About this task: Could you print the passage of the medical marijuana tax article from "So far this year, Colorado" to "for Colorado Springs.", word for word?

Document segment:
::::

Aug 24, 2010 11:08 PM by Jeannette Hynes
The growing medical marijuana business is bringing money into local government. How much is relative.
After Governor Bill Ritter announced a plan Monday to use $9 million dollars from the state's Medical Marijuana Program Cash Fund (paid by patients to receive a medical marijuana card) to help balance next year's budget, News First 5 decided to look into how the industry was impacting local coffers.
So far this year, Colorado Springs has collected $216,697 dollars in sales tax from medical marijuana, with a projected $600,000 by year's end. It has also collected $225,500 from medical marijuana pre-registration fees.
That's a lot of money, unless you're planning the city budget.
"It's small relative to the budget. Our budget is 212 million in the general fund budget so 500,000 to 600,000 is a small amount," says Kara Skinner, financial planning manager for Colorado Springs.
Compare the medical marijuana sales tax money to car dealers. That industry has put in around $5.4 million to the city so far this year.

::::

Data for review:
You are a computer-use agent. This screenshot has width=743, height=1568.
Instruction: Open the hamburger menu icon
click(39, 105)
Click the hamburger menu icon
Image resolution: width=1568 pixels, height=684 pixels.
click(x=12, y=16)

::::

Solution to the problem:
So far this year, Colorado Springs has collected $216,697 dollars in sales tax from medical marijuana, with a projected $600,000 by year's end. It has also collected $225,500 from medical marijuana pre-registration fees.
That's a lot of money, unless you're planning the city budget.
"It's small relative to the budget. Our budget is 212 million in the general fund budget so 500,000 to 600,000 is a small amount," says Kara Skinner, financial planning manager for Colorado Springs.